My thirst for statistics has been increasing. IV had another requirement, which would eventually be useful to me as well. He currently downloads FII and DII buy and sell values and its impact on Nifty manually in Excel. He suggested me to try and automate this process in R. Wow! Some more learning of R, which would eventually help me in building my strategies!
Unlike in NSE EOD Bhavcopy and BSE EOD Bhavcopy downloaders, I tried a different approach to download FII + DII stats from NSEIndia website (as if I had a choice), along with the index Nifty values and change over previous day. The National Stock Exchange of India has different structures for different pages. To download index values, you have to refer to the link http://www.nseindia.com/content/indices/ind_histvalues.htm whereas for FII and DII stats, you need to visit http://www.nseindia.com/content/equities/eq_fiidii_archives.htm.
Both of these pages are HTML forms, you have to enter parameters like index name, start and end dates. Another challenge is that each of these pages displays a maximum of 100 rows in table and if you need all rows (more than 100), you have to download a csv (dynamically generated in temp location). I faced problem in accessing the csv, as for older dates, the link generated was not valid. Hence, I decided to read the page itself, parse the table to be consumed as data frame. For instances, where the parameters generate more than 100 rows, I decided to use while loop.
I am using the packages RHTMLForms, RCurl, and XML. While RCurl and XML packages are available at R repositories, RHTMLForms package is maintained by omegahat, and can be installed by using the following command
install.packages('RHTMLForms', repos = "http://www.omegahat.org/R")
Another peculiar problem faced is that NSE India website has enforced check for useragent, which if not specified explicitly in R, would not allow access to the desired data.
This can be achieved by defining RCurl settings before loading the library.
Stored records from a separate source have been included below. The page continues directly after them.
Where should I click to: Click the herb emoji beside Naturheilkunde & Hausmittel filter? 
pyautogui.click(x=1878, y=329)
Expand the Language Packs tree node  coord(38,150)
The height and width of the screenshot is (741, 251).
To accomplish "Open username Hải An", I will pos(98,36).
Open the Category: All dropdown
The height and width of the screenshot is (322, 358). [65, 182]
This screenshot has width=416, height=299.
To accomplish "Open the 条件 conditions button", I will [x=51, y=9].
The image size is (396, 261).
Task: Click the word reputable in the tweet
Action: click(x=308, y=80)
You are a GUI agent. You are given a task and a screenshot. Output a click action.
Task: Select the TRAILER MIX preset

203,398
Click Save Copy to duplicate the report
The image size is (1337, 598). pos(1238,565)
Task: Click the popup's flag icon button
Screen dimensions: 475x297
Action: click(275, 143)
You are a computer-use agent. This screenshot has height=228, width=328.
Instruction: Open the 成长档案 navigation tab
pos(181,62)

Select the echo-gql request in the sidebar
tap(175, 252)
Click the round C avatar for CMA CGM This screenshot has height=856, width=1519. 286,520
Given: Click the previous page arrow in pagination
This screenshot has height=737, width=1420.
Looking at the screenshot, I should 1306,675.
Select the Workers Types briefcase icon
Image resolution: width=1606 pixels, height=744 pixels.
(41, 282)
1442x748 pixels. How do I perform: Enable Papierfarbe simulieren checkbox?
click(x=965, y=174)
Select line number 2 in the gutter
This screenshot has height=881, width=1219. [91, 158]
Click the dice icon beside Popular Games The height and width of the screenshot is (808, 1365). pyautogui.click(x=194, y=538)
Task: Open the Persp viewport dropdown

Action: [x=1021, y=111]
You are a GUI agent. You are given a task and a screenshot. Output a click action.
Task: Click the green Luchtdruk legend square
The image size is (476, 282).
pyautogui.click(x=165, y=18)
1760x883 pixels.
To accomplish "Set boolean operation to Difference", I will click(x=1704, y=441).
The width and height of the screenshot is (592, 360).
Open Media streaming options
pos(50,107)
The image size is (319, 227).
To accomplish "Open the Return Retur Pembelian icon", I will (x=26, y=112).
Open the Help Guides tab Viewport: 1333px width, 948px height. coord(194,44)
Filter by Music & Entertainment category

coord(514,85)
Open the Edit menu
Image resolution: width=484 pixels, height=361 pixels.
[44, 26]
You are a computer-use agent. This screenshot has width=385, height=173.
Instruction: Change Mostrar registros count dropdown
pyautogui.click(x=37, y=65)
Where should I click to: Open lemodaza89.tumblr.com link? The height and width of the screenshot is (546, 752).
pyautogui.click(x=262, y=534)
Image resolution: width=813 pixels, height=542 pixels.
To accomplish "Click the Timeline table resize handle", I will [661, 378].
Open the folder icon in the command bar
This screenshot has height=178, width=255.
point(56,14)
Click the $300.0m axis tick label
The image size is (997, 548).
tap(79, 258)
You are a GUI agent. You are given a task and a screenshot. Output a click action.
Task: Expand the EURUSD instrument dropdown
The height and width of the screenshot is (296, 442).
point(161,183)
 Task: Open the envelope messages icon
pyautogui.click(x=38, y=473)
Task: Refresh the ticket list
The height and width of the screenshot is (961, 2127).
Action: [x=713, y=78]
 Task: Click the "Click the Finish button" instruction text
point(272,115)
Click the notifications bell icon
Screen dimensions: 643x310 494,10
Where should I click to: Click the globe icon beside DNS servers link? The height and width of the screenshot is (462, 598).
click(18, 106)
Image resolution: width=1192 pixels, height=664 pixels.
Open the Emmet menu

The command is
options(RCurlOptions = list(useragent = "R"))
library(RCurl)
NOTE: 9-Aug-2011, I have modified the code a bit to enable this script with optional input parameters, like Start Date as 16-April-2007, from which both FII and DII stats are available, along with End Date as current date. Another change that has been made is to check, if file already exist; if it does not exist, the script creates the file, if it exists, it reads the last entry in the file, and starts downloading records beyond that to current date.
outputDir = "D:\\FII Stats"
filename = "FII-DII-Nifty.csv"
filename = "FII-DII-Nifty.csv"
startDate = as.Date("2007-04-16", order="ymd")
endDate =Sys.Date()
The code can be downloaded from here.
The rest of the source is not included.